It is not London's posties who are failing to deliver - News - Evening Standard
       

It is not London's posties who are failing to deliver

Lord Mandelson has let it be known he is "beyond anger" (one imagines his condition with a thrill) about the striking postal workers.

Royal Mail's managing director says their attitude "beggars belief".

The chief executive, Adam Crozier, says industrial action is an "appalling and unjustified attack on customers". Huff, puff.

Would it be the stupidest thing in the world to wonder whether - rather than hoping to commit mass suicide by destroying the company that employs them, or making war on customers for the fun of it - the thousands of postal workers going out on strike have a legitimate grievance?

Is it worth considering that, in the hopes of salvaging its broken business model, the management of the Royal Mail are demanding that its least-well-paid workers do more work for the same money, and that these workers are entitled to object?

There's no doubt the company is up the spout. The Royal Mail last year made an operating profit of £321million.

But more than a million quid of that went into Adam Crozier's pocket, and the company still has a hole in its pension fund expected to rise to £8 billion next year.

Most of the profit came from delivering junk mail.

According to an interesting article by an actual postman in a recent issue of the London Review of Books, postmen are paid 1.67p per item of junk mail they deliver - a figure that has not changed in 10 years.

They are not entitled to claim overtime if their burden of junk mail pushes their shift over length and they are not entitled to refuse to deliver it.

The Royal Mail's management claims that the volume of mail has gone down by 10 per cent. Our postie, on the other hand, attributes this figure to management arbitrarily changing the basis on which they estimate the volume of mail.

They used to assume each box in which mail arrives at the post office contained 208 letters. Now they have decided each box contains 150 letters. (A manual count organised by the union put the actual figure at 267. And our postie has a sore back.)

Sure, many people do now use email. But they still send Christmas cards. And the Post Office had 30 per cent more workers in the days before eBay, LoveFilm and Amazon.

▶ Description of the task
Answer these questions using the article on the Royal Mail strike:
1. What operating profit did the Royal Mail make last year?
2. How much are postmen paid per item of junk mail they deliver?
3. How many letters per box did the manual count organized by the union find?
The records below the article come from a separate source.

▶ Dataset excerpts
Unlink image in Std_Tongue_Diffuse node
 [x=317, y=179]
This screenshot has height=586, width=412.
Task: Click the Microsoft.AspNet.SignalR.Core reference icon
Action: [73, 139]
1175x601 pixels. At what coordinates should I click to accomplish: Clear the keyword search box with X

▶ Problem solution
1. £321 million
2. 1.67p
3. 267